Restate the material below word for word, from its first line to its last.

>>>>>

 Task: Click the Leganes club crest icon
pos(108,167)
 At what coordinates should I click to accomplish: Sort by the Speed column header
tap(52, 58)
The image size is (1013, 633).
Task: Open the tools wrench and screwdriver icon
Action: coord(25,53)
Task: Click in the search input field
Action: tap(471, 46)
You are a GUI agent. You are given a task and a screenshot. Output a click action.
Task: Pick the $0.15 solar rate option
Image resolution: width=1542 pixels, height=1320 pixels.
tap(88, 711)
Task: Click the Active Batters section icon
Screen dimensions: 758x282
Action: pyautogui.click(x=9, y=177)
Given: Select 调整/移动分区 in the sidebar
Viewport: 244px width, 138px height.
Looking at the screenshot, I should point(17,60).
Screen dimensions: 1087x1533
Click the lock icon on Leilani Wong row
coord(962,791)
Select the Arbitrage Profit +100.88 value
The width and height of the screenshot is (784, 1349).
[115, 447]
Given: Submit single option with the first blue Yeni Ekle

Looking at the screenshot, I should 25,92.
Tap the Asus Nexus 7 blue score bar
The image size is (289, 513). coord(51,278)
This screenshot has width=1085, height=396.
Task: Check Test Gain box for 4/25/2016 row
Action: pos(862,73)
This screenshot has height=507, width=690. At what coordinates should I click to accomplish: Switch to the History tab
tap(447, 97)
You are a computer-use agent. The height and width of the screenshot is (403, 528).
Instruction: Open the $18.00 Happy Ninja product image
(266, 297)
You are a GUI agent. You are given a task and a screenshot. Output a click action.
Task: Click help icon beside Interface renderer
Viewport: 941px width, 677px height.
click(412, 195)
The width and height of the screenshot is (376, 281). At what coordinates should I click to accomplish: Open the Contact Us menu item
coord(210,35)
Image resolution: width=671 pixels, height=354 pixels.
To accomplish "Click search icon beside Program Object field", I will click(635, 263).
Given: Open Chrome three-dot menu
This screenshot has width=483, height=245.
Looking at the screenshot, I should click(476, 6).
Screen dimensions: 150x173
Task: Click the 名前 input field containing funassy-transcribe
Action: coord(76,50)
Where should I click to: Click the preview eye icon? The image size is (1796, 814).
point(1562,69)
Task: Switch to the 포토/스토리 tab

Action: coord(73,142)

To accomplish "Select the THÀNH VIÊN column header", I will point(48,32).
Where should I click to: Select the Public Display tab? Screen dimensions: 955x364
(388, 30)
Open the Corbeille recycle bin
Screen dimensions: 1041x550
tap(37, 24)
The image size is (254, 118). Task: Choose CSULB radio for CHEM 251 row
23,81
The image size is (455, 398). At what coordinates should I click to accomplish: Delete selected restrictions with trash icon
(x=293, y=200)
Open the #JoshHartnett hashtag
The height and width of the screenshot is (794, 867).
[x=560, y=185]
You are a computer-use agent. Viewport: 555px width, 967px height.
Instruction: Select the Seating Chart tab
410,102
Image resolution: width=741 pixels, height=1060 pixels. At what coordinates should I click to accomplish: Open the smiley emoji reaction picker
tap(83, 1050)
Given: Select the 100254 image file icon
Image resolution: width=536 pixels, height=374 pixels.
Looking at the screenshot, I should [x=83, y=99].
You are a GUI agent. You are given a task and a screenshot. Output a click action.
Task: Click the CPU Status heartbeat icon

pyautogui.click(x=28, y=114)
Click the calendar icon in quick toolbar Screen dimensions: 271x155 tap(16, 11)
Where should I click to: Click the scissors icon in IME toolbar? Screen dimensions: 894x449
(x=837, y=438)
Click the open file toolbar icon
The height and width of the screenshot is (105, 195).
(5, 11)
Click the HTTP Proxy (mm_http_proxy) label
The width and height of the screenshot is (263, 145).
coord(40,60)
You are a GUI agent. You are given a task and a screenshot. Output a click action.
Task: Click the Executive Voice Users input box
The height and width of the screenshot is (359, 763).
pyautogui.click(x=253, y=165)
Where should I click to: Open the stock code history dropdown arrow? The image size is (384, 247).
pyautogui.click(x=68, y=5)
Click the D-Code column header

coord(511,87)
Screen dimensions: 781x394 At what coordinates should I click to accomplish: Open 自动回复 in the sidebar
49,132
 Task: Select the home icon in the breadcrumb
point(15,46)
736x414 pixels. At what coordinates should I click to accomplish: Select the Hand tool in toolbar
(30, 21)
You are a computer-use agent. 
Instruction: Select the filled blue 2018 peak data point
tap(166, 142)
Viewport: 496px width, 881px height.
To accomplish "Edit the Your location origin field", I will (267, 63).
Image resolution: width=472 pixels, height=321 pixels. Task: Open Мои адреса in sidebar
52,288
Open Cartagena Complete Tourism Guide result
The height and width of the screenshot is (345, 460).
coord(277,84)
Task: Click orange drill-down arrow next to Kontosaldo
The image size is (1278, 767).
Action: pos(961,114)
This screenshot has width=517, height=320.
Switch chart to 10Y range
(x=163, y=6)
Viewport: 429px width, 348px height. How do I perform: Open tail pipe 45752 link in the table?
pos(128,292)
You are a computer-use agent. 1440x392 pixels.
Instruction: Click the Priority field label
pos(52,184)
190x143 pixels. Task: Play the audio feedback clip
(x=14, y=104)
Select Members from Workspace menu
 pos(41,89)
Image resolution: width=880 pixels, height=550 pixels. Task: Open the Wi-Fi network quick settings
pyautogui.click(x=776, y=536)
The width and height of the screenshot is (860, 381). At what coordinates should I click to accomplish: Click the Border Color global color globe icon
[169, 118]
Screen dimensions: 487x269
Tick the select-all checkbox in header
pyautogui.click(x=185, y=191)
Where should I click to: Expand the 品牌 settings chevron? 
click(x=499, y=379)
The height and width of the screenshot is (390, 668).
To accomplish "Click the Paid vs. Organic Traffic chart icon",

<<<<<

SOLUTION TO THIS PROBLEM:
 Task: Click the Leganes club crest icon
pos(108,167)
 At what coordinates should I click to accomplish: Sort by the Speed column header
tap(52, 58)
The image size is (1013, 633).
Task: Open the tools wrench and screwdriver icon
Action: coord(25,53)
Task: Click in the search input field
Action: tap(471, 46)
You are a GUI agent. You are given a task and a screenshot. Output a click action.
Task: Pick the $0.15 solar rate option
Image resolution: width=1542 pixels, height=1320 pixels.
tap(88, 711)
Task: Click the Active Batters section icon
Screen dimensions: 758x282
Action: pyautogui.click(x=9, y=177)
Given: Select 调整/移动分区 in the sidebar
Viewport: 244px width, 138px height.
Looking at the screenshot, I should point(17,60).
Screen dimensions: 1087x1533
Click the lock icon on Leilani Wong row
coord(962,791)
Select the Arbitrage Profit +100.88 value
The width and height of the screenshot is (784, 1349).
[115, 447]
Given: Submit single option with the first blue Yeni Ekle

Looking at the screenshot, I should 25,92.
Tap the Asus Nexus 7 blue score bar
The image size is (289, 513). coord(51,278)
This screenshot has width=1085, height=396.
Task: Check Test Gain box for 4/25/2016 row
Action: pos(862,73)
This screenshot has height=507, width=690. At what coordinates should I click to accomplish: Switch to the History tab
tap(447, 97)
You are a computer-use agent. The height and width of the screenshot is (403, 528).
Instruction: Open the $18.00 Happy Ninja product image
(266, 297)
You are a GUI agent. You are given a task and a screenshot. Output a click action.
Task: Click help icon beside Interface renderer
Viewport: 941px width, 677px height.
click(412, 195)
The width and height of the screenshot is (376, 281). At what coordinates should I click to accomplish: Open the Contact Us menu item
coord(210,35)
Image resolution: width=671 pixels, height=354 pixels.
To accomplish "Click search icon beside Program Object field", I will click(635, 263).
Given: Open Chrome three-dot menu
This screenshot has width=483, height=245.
Looking at the screenshot, I should click(476, 6).
Screen dimensions: 150x173
Task: Click the 名前 input field containing funassy-transcribe
Action: coord(76,50)
Where should I click to: Click the preview eye icon? The image size is (1796, 814).
point(1562,69)
Task: Switch to the 포토/스토리 tab

Action: coord(73,142)

To accomplish "Select the THÀNH VIÊN column header", I will point(48,32).
Where should I click to: Select the Public Display tab? Screen dimensions: 955x364
(388, 30)
Open the Corbeille recycle bin
Screen dimensions: 1041x550
tap(37, 24)
The image size is (254, 118). Task: Choose CSULB radio for CHEM 251 row
23,81
The image size is (455, 398). At what coordinates should I click to accomplish: Delete selected restrictions with trash icon
(x=293, y=200)
Open the #JoshHartnett hashtag
The height and width of the screenshot is (794, 867).
[x=560, y=185]
You are a computer-use agent. Viewport: 555px width, 967px height.
Instruction: Select the Seating Chart tab
410,102
Image resolution: width=741 pixels, height=1060 pixels. At what coordinates should I click to accomplish: Open the smiley emoji reaction picker
tap(83, 1050)
Given: Select the 100254 image file icon
Image resolution: width=536 pixels, height=374 pixels.
Looking at the screenshot, I should [x=83, y=99].
You are a GUI agent. You are given a task and a screenshot. Output a click action.
Task: Click the CPU Status heartbeat icon

pyautogui.click(x=28, y=114)
Click the calendar icon in quick toolbar Screen dimensions: 271x155 tap(16, 11)
Where should I click to: Click the scissors icon in IME toolbar? Screen dimensions: 894x449
(x=837, y=438)
Click the open file toolbar icon
The height and width of the screenshot is (105, 195).
(5, 11)
Click the HTTP Proxy (mm_http_proxy) label
The width and height of the screenshot is (263, 145).
coord(40,60)
You are a GUI agent. You are given a task and a screenshot. Output a click action.
Task: Click the Executive Voice Users input box
The height and width of the screenshot is (359, 763).
pyautogui.click(x=253, y=165)
Where should I click to: Open the stock code history dropdown arrow? The image size is (384, 247).
pyautogui.click(x=68, y=5)
Click the D-Code column header

coord(511,87)
Screen dimensions: 781x394 At what coordinates should I click to accomplish: Open 自动回复 in the sidebar
49,132
 Task: Select the home icon in the breadcrumb
point(15,46)
736x414 pixels. At what coordinates should I click to accomplish: Select the Hand tool in toolbar
(30, 21)
You are a computer-use agent. 
Instruction: Select the filled blue 2018 peak data point
tap(166, 142)
Viewport: 496px width, 881px height.
To accomplish "Edit the Your location origin field", I will (267, 63).
Image resolution: width=472 pixels, height=321 pixels. Task: Open Мои адреса in sidebar
52,288
Open Cartagena Complete Tourism Guide result
The height and width of the screenshot is (345, 460).
coord(277,84)
Task: Click orange drill-down arrow next to Kontosaldo
The image size is (1278, 767).
Action: pos(961,114)
This screenshot has width=517, height=320.
Switch chart to 10Y range
(x=163, y=6)
Viewport: 429px width, 348px height. How do I perform: Open tail pipe 45752 link in the table?
pos(128,292)
You are a computer-use agent. 1440x392 pixels.
Instruction: Click the Priority field label
pos(52,184)
190x143 pixels. Task: Play the audio feedback clip
(x=14, y=104)
Select Members from Workspace menu
 pos(41,89)
Image resolution: width=880 pixels, height=550 pixels. Task: Open the Wi-Fi network quick settings
pyautogui.click(x=776, y=536)
The width and height of the screenshot is (860, 381). At what coordinates should I click to accomplish: Click the Border Color global color globe icon
[169, 118]
Screen dimensions: 487x269
Tick the select-all checkbox in header
pyautogui.click(x=185, y=191)
Where should I click to: Expand the 品牌 settings chevron? 
click(x=499, y=379)
The height and width of the screenshot is (390, 668).
To accomplish "Click the Paid vs. Organic Traffic chart icon",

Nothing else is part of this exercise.